-- YOUR INSTRUCTIONS --
Transcribe every entry exactly, with nothing added or left out.
::: SUPPLIED MATERIAL :::
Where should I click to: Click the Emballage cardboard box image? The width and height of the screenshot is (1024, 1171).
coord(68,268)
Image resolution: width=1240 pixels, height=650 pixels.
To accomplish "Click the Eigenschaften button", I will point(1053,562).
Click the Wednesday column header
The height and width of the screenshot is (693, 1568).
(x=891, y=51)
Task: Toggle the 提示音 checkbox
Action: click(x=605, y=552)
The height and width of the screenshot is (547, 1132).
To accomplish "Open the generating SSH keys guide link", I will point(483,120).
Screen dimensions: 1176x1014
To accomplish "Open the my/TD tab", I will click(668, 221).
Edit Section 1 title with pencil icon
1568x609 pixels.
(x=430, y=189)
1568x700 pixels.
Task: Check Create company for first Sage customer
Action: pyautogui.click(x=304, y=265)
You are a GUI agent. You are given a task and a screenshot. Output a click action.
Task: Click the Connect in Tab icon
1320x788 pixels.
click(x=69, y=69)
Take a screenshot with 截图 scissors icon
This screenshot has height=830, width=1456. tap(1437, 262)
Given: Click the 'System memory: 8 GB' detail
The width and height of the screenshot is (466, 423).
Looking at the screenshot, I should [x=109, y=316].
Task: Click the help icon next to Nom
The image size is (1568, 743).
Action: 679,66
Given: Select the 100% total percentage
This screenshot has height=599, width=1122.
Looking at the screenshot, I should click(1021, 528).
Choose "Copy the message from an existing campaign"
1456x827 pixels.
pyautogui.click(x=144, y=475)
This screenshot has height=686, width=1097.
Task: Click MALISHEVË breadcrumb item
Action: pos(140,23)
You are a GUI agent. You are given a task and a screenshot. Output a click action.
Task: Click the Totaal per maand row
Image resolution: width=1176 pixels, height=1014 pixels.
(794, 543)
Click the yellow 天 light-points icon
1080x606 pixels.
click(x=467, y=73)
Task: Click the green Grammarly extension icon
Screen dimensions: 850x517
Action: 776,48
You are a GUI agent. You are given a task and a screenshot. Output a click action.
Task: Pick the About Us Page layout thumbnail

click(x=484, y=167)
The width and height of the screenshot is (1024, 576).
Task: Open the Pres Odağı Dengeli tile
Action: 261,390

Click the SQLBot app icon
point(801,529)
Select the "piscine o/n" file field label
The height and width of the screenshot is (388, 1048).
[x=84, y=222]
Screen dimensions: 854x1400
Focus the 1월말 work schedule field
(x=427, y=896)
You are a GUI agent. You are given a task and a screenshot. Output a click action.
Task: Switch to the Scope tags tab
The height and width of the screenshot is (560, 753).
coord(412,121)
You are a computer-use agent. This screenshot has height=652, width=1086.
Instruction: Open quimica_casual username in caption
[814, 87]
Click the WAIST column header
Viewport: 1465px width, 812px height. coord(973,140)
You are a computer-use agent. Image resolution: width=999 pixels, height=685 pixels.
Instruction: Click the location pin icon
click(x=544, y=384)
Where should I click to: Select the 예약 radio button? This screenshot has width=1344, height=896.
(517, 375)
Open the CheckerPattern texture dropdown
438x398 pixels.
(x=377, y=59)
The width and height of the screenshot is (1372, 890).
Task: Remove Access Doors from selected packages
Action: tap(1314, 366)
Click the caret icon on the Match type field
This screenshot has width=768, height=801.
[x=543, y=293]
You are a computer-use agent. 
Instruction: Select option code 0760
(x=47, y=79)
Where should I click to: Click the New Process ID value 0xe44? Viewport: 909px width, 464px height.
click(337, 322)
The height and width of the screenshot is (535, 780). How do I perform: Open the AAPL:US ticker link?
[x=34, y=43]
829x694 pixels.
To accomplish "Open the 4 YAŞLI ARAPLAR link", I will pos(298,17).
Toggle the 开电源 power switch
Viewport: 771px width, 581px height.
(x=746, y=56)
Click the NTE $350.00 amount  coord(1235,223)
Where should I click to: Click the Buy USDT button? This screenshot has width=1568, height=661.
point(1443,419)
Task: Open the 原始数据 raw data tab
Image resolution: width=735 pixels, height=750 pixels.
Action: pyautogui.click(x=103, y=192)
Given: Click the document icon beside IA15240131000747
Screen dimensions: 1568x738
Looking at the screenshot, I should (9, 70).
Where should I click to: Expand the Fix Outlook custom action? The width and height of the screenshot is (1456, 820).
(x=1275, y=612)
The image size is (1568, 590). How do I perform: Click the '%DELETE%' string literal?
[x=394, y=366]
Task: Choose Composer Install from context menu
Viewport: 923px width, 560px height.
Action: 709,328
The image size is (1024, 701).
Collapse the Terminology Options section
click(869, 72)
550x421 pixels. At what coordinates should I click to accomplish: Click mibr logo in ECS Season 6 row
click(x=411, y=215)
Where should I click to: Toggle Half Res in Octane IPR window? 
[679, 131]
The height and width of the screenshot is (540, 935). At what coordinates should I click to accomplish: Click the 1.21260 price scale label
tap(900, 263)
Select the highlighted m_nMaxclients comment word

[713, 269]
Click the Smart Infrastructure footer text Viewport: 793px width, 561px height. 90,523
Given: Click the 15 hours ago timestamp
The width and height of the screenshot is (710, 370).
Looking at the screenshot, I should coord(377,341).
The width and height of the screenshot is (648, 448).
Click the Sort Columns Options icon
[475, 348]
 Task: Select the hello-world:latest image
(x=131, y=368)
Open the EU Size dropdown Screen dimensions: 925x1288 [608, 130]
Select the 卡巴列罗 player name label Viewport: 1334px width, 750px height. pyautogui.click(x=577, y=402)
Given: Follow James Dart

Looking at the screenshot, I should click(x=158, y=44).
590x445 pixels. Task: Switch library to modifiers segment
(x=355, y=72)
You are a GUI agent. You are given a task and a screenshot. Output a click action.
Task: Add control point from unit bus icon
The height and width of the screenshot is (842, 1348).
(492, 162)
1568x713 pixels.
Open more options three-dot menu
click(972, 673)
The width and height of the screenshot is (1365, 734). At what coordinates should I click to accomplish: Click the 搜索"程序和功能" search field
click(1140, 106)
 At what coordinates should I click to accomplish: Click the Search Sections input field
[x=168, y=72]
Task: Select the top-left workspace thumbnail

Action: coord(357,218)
:::
-- RESULT OF THE EXERCISE --
Where should I click to: Click the Emballage cardboard box image? The width and height of the screenshot is (1024, 1171).
coord(68,268)
Image resolution: width=1240 pixels, height=650 pixels.
To accomplish "Click the Eigenschaften button", I will point(1053,562).
Click the Wednesday column header
The height and width of the screenshot is (693, 1568).
(x=891, y=51)
Task: Toggle the 提示音 checkbox
Action: click(x=605, y=552)
The height and width of the screenshot is (547, 1132).
To accomplish "Open the generating SSH keys guide link", I will point(483,120).
Screen dimensions: 1176x1014
To accomplish "Open the my/TD tab", I will click(668, 221).
Edit Section 1 title with pencil icon
1568x609 pixels.
(x=430, y=189)
1568x700 pixels.
Task: Check Create company for first Sage customer
Action: pyautogui.click(x=304, y=265)
You are a GUI agent. You are given a task and a screenshot. Output a click action.
Task: Click the Connect in Tab icon
1320x788 pixels.
click(x=69, y=69)
Take a screenshot with 截图 scissors icon
This screenshot has height=830, width=1456. tap(1437, 262)
Given: Click the 'System memory: 8 GB' detail
The width and height of the screenshot is (466, 423).
Looking at the screenshot, I should [x=109, y=316].
Task: Click the help icon next to Nom
The image size is (1568, 743).
Action: 679,66
Given: Select the 100% total percentage
This screenshot has height=599, width=1122.
Looking at the screenshot, I should click(1021, 528).
Choose "Copy the message from an existing campaign"
1456x827 pixels.
pyautogui.click(x=144, y=475)
This screenshot has height=686, width=1097.
Task: Click MALISHEVË breadcrumb item
Action: pos(140,23)
You are a GUI agent. You are given a task and a screenshot. Output a click action.
Task: Click the Totaal per maand row
Image resolution: width=1176 pixels, height=1014 pixels.
(794, 543)
Click the yellow 天 light-points icon
1080x606 pixels.
click(x=467, y=73)
Task: Click the green Grammarly extension icon
Screen dimensions: 850x517
Action: 776,48
You are a GUI agent. You are given a task and a screenshot. Output a click action.
Task: Pick the About Us Page layout thumbnail

click(x=484, y=167)
The width and height of the screenshot is (1024, 576).
Task: Open the Pres Odağı Dengeli tile
Action: 261,390

Click the SQLBot app icon
point(801,529)
Select the "piscine o/n" file field label
The height and width of the screenshot is (388, 1048).
[x=84, y=222]
Screen dimensions: 854x1400
Focus the 1월말 work schedule field
(x=427, y=896)
You are a GUI agent. You are given a task and a screenshot. Output a click action.
Task: Switch to the Scope tags tab
The height and width of the screenshot is (560, 753).
coord(412,121)
You are a computer-use agent. This screenshot has height=652, width=1086.
Instruction: Open quimica_casual username in caption
[814, 87]
Click the WAIST column header
Viewport: 1465px width, 812px height. coord(973,140)
You are a computer-use agent. Image resolution: width=999 pixels, height=685 pixels.
Instruction: Click the location pin icon
click(x=544, y=384)
Where should I click to: Select the 예약 radio button? This screenshot has width=1344, height=896.
(517, 375)
Open the CheckerPattern texture dropdown
438x398 pixels.
(x=377, y=59)
The width and height of the screenshot is (1372, 890).
Task: Remove Access Doors from selected packages
Action: tap(1314, 366)
Click the caret icon on the Match type field
This screenshot has width=768, height=801.
[x=543, y=293]
You are a computer-use agent. 
Instruction: Select option code 0760
(x=47, y=79)
Where should I click to: Click the New Process ID value 0xe44? Viewport: 909px width, 464px height.
click(337, 322)
The height and width of the screenshot is (535, 780). How do I perform: Open the AAPL:US ticker link?
[x=34, y=43]
829x694 pixels.
To accomplish "Open the 4 YAŞLI ARAPLAR link", I will pos(298,17).
Toggle the 开电源 power switch
Viewport: 771px width, 581px height.
(x=746, y=56)
Click the NTE $350.00 amount  coord(1235,223)
Where should I click to: Click the Buy USDT button? This screenshot has width=1568, height=661.
point(1443,419)
Task: Open the 原始数据 raw data tab
Image resolution: width=735 pixels, height=750 pixels.
Action: pyautogui.click(x=103, y=192)
Given: Click the document icon beside IA15240131000747
Screen dimensions: 1568x738
Looking at the screenshot, I should (9, 70).
Where should I click to: Expand the Fix Outlook custom action? The width and height of the screenshot is (1456, 820).
(x=1275, y=612)
The image size is (1568, 590). How do I perform: Click the '%DELETE%' string literal?
[x=394, y=366]
Task: Choose Composer Install from context menu
Viewport: 923px width, 560px height.
Action: 709,328
The image size is (1024, 701).
Collapse the Terminology Options section
click(869, 72)
550x421 pixels. At what coordinates should I click to accomplish: Click mibr logo in ECS Season 6 row
click(x=411, y=215)
Where should I click to: Toggle Half Res in Octane IPR window? 
[679, 131]
The height and width of the screenshot is (540, 935). At what coordinates should I click to accomplish: Click the 1.21260 price scale label
tap(900, 263)
Select the highlighted m_nMaxclients comment word

[713, 269]
Click the Smart Infrastructure footer text Viewport: 793px width, 561px height. 90,523
Given: Click the 15 hours ago timestamp
The width and height of the screenshot is (710, 370).
Looking at the screenshot, I should coord(377,341).
The width and height of the screenshot is (648, 448).
Click the Sort Columns Options icon
[475, 348]
 Task: Select the hello-world:latest image
(x=131, y=368)
Open the EU Size dropdown Screen dimensions: 925x1288 [608, 130]
Select the 卡巴列罗 player name label Viewport: 1334px width, 750px height. pyautogui.click(x=577, y=402)
Given: Follow James Dart

Looking at the screenshot, I should click(x=158, y=44).
590x445 pixels. Task: Switch library to modifiers segment
(x=355, y=72)
You are a GUI agent. You are given a task and a screenshot. Output a click action.
Task: Add control point from unit bus icon
The height and width of the screenshot is (842, 1348).
(492, 162)
1568x713 pixels.
Open more options three-dot menu
click(972, 673)
The width and height of the screenshot is (1365, 734). At what coordinates should I click to accomplish: Click the 搜索"程序和功能" search field
click(1140, 106)
 At what coordinates should I click to accomplish: Click the Search Sections input field
[x=168, y=72]
Task: Select the top-left workspace thumbnail

Action: coord(357,218)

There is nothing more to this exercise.